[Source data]
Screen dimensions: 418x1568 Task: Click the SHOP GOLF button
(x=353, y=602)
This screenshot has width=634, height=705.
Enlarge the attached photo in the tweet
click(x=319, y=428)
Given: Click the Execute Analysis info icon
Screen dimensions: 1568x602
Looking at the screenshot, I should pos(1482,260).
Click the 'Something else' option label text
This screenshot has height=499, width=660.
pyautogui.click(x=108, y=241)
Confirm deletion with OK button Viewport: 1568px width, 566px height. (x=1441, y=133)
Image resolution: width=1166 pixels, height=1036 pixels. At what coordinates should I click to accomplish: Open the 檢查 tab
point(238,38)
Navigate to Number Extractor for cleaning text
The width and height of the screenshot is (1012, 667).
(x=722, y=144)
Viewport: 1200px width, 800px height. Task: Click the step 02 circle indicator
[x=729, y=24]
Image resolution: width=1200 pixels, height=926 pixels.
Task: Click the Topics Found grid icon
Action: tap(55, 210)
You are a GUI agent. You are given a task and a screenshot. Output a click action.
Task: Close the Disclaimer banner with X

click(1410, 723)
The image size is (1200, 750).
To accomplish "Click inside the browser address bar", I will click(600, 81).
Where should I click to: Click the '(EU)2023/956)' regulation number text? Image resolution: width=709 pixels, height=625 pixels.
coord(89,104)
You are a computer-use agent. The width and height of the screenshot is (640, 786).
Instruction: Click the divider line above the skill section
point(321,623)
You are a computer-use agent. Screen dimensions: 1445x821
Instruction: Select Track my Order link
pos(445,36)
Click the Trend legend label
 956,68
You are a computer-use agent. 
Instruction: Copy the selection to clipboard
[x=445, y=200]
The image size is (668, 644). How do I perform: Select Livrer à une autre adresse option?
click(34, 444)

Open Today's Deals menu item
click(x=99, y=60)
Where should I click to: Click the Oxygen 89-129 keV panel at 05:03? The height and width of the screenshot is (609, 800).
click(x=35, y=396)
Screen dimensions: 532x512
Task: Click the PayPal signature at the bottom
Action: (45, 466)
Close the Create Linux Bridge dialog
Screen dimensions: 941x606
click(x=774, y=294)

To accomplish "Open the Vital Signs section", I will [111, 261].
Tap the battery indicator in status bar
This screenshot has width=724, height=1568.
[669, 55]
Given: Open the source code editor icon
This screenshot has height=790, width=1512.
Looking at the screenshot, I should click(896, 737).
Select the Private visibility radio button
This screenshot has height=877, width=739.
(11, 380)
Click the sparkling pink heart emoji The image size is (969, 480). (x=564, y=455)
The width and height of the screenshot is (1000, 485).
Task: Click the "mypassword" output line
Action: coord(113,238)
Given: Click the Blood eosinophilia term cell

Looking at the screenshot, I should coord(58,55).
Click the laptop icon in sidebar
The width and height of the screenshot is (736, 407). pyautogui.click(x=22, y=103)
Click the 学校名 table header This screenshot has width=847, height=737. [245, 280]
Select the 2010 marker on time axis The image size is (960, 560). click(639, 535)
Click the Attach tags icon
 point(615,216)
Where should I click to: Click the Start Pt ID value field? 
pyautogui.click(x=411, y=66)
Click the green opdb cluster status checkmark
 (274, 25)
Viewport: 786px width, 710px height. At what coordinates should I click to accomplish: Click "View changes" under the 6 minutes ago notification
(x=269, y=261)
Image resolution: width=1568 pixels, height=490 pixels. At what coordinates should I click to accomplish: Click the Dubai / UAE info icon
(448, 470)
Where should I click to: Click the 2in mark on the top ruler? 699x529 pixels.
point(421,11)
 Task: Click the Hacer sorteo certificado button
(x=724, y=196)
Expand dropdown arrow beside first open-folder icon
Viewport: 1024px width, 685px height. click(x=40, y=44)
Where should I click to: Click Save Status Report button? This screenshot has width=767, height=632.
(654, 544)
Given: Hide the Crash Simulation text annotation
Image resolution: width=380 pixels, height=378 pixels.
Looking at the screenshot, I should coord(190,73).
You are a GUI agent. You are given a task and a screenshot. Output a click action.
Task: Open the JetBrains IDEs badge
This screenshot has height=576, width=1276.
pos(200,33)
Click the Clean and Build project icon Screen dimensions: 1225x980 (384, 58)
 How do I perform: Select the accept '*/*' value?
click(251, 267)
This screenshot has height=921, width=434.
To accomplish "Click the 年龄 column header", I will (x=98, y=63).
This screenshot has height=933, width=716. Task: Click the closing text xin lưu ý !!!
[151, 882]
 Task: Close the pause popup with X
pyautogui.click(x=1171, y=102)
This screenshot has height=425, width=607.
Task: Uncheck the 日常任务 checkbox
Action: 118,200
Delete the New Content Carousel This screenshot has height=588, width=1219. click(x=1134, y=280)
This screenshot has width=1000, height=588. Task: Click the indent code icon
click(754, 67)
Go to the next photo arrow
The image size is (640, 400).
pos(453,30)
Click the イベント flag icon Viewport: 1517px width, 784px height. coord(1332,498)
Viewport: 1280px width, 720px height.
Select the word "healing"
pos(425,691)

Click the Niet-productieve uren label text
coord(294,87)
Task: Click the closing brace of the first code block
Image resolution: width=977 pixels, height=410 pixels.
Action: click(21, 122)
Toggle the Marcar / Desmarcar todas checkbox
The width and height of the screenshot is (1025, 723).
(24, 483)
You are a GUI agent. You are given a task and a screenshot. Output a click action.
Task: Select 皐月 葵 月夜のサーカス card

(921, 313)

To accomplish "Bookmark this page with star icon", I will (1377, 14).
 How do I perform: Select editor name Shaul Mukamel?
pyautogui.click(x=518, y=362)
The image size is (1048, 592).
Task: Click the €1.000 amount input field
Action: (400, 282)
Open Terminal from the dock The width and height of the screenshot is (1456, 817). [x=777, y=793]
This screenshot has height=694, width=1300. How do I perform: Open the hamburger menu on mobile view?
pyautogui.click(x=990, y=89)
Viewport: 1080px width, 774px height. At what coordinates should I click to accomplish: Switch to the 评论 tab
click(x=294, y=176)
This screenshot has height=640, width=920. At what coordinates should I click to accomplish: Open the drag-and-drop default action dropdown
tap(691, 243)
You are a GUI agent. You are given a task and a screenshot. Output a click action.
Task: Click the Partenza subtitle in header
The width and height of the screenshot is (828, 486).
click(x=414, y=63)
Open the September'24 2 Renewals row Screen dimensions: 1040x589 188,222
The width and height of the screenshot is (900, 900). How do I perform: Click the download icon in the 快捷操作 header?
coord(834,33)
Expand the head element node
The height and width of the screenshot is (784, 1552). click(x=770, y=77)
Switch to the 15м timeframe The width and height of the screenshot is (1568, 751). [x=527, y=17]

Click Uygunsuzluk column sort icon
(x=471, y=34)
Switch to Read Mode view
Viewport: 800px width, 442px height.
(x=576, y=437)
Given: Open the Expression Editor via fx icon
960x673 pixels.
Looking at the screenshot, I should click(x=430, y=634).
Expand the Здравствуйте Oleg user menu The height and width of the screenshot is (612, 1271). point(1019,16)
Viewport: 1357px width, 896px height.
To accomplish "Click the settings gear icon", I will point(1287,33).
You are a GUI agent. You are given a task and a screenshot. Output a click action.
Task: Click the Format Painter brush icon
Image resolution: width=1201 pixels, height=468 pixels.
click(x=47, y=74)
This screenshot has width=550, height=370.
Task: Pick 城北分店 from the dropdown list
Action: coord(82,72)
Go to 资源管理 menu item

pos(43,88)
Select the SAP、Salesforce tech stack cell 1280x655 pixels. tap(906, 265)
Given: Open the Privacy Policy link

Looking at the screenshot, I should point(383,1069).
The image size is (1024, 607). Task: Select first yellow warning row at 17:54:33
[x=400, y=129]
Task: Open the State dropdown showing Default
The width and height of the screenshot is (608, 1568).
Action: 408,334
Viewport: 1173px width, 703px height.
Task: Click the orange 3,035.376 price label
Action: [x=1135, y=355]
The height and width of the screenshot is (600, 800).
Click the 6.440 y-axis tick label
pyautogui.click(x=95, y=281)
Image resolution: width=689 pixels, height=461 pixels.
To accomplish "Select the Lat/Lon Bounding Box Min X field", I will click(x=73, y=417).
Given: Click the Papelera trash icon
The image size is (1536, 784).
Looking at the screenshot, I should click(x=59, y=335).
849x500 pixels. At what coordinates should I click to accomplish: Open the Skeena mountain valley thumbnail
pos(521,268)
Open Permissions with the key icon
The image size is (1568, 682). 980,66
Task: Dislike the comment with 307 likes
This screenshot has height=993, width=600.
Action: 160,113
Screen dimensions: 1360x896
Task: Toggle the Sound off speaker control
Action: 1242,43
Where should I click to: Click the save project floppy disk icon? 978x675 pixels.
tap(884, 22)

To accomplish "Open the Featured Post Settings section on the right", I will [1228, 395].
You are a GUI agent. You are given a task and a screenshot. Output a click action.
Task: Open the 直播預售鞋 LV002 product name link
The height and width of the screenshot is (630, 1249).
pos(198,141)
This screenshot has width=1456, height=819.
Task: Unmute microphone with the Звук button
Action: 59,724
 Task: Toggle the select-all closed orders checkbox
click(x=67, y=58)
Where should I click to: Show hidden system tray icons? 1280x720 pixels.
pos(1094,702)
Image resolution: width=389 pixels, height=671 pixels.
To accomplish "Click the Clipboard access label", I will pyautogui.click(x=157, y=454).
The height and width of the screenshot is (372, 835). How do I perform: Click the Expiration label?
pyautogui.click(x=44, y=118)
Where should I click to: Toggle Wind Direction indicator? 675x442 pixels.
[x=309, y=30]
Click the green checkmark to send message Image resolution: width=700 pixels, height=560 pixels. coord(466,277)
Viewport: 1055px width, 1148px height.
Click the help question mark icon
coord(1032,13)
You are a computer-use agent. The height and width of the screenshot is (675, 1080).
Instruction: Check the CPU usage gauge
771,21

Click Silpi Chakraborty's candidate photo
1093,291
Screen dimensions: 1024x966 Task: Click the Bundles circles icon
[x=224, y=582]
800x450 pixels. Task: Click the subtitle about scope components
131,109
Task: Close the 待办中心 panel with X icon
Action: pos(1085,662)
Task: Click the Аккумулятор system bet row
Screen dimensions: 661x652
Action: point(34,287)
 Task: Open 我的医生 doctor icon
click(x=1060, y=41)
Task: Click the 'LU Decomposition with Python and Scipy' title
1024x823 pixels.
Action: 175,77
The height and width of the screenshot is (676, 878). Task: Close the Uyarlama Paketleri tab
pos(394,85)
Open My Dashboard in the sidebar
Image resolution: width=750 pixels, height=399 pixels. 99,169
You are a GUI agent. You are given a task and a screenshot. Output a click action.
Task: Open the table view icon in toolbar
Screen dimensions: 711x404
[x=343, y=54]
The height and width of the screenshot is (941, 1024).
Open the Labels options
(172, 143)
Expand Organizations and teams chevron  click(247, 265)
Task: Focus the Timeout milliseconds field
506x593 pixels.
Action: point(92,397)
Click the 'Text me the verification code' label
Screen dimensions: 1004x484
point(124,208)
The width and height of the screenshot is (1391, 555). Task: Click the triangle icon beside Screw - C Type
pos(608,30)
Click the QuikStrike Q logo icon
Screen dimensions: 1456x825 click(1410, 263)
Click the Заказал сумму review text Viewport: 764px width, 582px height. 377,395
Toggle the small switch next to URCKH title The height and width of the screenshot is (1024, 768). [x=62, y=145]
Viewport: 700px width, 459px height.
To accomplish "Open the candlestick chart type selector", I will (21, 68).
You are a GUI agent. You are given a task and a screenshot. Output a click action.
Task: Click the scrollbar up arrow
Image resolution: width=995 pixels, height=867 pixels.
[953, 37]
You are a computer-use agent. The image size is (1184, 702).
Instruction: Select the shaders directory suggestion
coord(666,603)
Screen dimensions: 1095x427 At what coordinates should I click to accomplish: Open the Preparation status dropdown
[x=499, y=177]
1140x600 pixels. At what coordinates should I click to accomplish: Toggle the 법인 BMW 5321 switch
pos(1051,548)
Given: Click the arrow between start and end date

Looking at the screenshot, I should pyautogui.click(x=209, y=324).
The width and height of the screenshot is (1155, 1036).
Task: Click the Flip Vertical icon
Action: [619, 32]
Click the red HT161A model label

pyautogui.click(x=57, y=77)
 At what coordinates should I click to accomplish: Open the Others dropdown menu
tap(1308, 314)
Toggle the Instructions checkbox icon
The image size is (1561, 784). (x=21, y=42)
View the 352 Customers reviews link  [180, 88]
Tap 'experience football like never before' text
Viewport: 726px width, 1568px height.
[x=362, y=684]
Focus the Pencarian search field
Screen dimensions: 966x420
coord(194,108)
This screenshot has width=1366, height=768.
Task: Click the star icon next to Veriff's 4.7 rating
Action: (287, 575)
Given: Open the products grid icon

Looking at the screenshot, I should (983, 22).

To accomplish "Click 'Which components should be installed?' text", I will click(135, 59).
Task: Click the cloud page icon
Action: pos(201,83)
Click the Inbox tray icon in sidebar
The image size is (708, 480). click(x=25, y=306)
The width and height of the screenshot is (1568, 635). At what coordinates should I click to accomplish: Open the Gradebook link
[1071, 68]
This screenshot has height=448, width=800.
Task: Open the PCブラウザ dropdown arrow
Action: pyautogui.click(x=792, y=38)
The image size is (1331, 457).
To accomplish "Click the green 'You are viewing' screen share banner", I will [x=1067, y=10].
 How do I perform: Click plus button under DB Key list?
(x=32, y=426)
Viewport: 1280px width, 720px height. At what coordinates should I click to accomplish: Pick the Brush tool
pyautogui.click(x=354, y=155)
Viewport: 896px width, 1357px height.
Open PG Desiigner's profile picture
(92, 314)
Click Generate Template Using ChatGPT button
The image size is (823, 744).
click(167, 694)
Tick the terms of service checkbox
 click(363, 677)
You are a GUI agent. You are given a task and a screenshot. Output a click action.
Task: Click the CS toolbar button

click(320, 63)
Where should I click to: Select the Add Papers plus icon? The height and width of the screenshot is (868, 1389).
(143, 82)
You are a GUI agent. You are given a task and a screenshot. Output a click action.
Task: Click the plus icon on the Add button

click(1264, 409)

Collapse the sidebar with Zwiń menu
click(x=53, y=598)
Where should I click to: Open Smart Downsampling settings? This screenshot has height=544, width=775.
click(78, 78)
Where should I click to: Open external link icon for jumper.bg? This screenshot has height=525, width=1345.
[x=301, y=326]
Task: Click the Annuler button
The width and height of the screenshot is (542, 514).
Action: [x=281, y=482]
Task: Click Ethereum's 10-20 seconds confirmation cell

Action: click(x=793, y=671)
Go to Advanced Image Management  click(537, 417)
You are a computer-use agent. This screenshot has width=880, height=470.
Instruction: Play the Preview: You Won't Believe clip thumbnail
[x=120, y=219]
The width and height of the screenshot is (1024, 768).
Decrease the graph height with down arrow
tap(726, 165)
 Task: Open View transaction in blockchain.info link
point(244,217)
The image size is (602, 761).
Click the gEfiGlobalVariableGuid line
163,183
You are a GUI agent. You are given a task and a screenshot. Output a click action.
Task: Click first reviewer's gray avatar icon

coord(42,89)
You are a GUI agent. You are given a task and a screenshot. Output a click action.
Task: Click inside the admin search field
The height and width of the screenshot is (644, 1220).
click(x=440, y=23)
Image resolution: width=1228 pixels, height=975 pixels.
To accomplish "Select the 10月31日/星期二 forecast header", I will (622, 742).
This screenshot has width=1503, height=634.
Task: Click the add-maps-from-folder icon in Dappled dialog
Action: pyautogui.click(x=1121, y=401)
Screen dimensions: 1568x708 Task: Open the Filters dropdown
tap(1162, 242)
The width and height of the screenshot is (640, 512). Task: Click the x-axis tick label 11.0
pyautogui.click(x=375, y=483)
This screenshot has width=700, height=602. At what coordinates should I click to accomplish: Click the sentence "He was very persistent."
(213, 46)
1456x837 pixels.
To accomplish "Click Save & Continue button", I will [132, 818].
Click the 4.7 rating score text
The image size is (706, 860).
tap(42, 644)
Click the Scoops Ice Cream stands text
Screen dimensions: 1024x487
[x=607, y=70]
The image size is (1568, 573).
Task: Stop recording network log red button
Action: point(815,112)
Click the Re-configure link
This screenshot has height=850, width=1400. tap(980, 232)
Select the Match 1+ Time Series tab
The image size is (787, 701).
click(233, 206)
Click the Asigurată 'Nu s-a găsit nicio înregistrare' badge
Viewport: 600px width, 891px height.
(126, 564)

### Directions for this task:
Output the data exactly, from the first line through the line that holds "Confirm deletion with", so that no later line appears.

### Result:
Screen dimensions: 418x1568 Task: Click the SHOP GOLF button
(x=353, y=602)
This screenshot has width=634, height=705.
Enlarge the attached photo in the tweet
click(x=319, y=428)
Given: Click the Execute Analysis info icon
Screen dimensions: 1568x602
Looking at the screenshot, I should pos(1482,260).
Click the 'Something else' option label text
This screenshot has height=499, width=660.
pyautogui.click(x=108, y=241)
Confirm deletion with OK button Viewport: 1568px width, 566px height. (x=1441, y=133)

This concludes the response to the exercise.